Tubuh mungil Sena tersembunyi di bawah meja sekarang, di waktu bersamaan, seorang siswa bertopi upacara mengintip dari ambang pintu dan mengira kalau tak ada orang di dalam sehingga ia langsung mindik-mindik masuk, mendekati bangku paling depan milik Ratih lalu meletakkan sebuah novel ke loker.

“Pram?”

Si empunya nama tersentak bukan main oleh panggilan tersebut. Pram berbalik badan refleks dan dua bola matanya hampir saja melompat setelah mendapati Sena tengah mengernyit sambil menenteng tas. “Se... na...?” ekspresi kelabakan Pram menambah kikuk cara bicara gagap itu.

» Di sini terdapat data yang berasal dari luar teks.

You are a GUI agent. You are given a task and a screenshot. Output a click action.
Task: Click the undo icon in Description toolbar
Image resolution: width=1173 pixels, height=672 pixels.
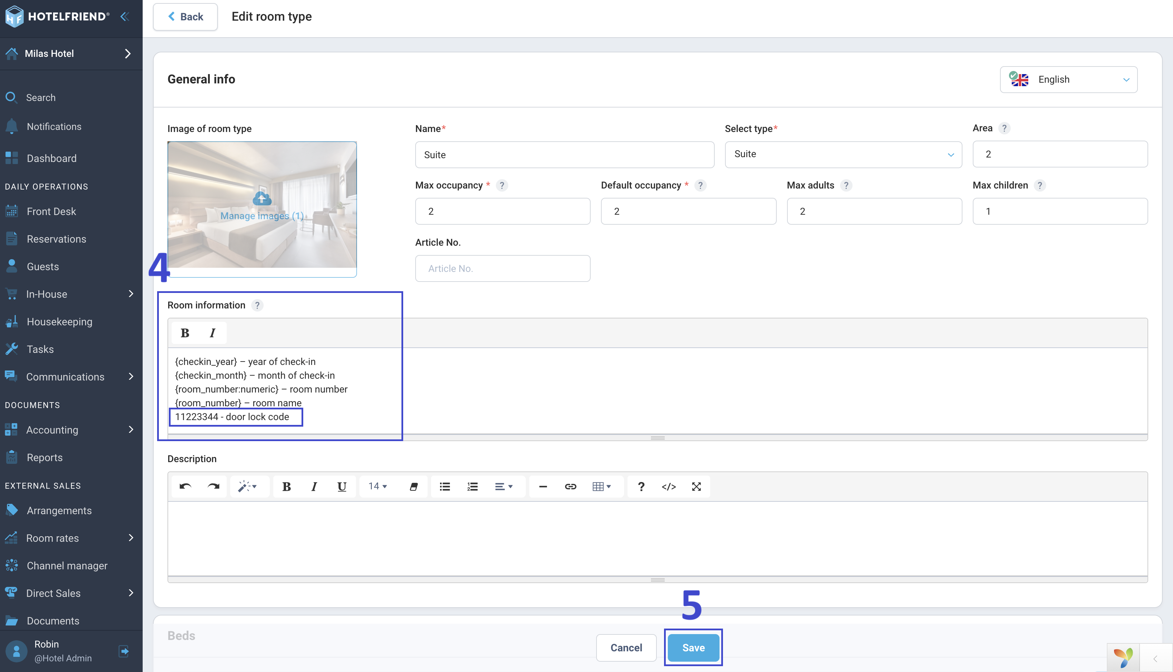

Sena menaruh tas kembali. Tanpa niat bertanya atau sebatas merespon Pram, ia mencoba memahami situasi dengan bantuan logikanya sendiri. Pram, Ratih juga novel tadi. Sena terus menghubungkan ketiganya berusaha menemukan satu benang merah. Sampai kemudian Sena ingat seminggu lalu ia sempat ke perpustakaan mengantar Ratih mencari bacaan, namun sahabatnya tidak jadi pinjam karena novel yang sangat ingin ia baca ternyata tidak ada. Sena juga ingat kalau waktu itu Pram dan Epeng berada disana, sedang menjalankan hukuman merapikan buku-buku di rak sebab mereka tidak mengumpulkan tugas bahasa Indonesia. Dan ternyata, satu dari dua karib Dika itu memperhatikan ekspresi kecewa Ratih, pula memikirkan ekspresi tersebut.

Tapi kenapa mau repot-repot segala? Sena terus mengingat-ingat. Memutar mundur memorinya hingga menemukan sepotong cerita di jam istirahat beberapa bulan lalu. “Pingin sama Ratih ya?” demikian yang spontan Sena tanyakan setelah tanpa sengaja mengangkap raut setengah iri di wajah Pram saat Epeng merangkul pundak Ratih, menyerobot mengajukan diri sebagai partner jualan gadis itu, sehingga Pram jadi harus jualan dengan Sena. Walaupun tahu elakan, “Nggak kok!” yang Pram utarakan adalah bohong, saat itu Sena hanya diam sebab tahu Pram tak ingin membahasnya lebih jauh. Kemudian, Sena dibuat lupa mengenai feeling-nya tentang ‘sesuatu’ yang Pram simpan untuk Ratih sampai pagi ini ia memergoki aksi khas cerita pengagum rahasia yang membuat Sena seketika yakin bahwa feeling-nya benar. Pram suka Ratih. Naksir, jatuh cinta, atau apapun itu sebutannya?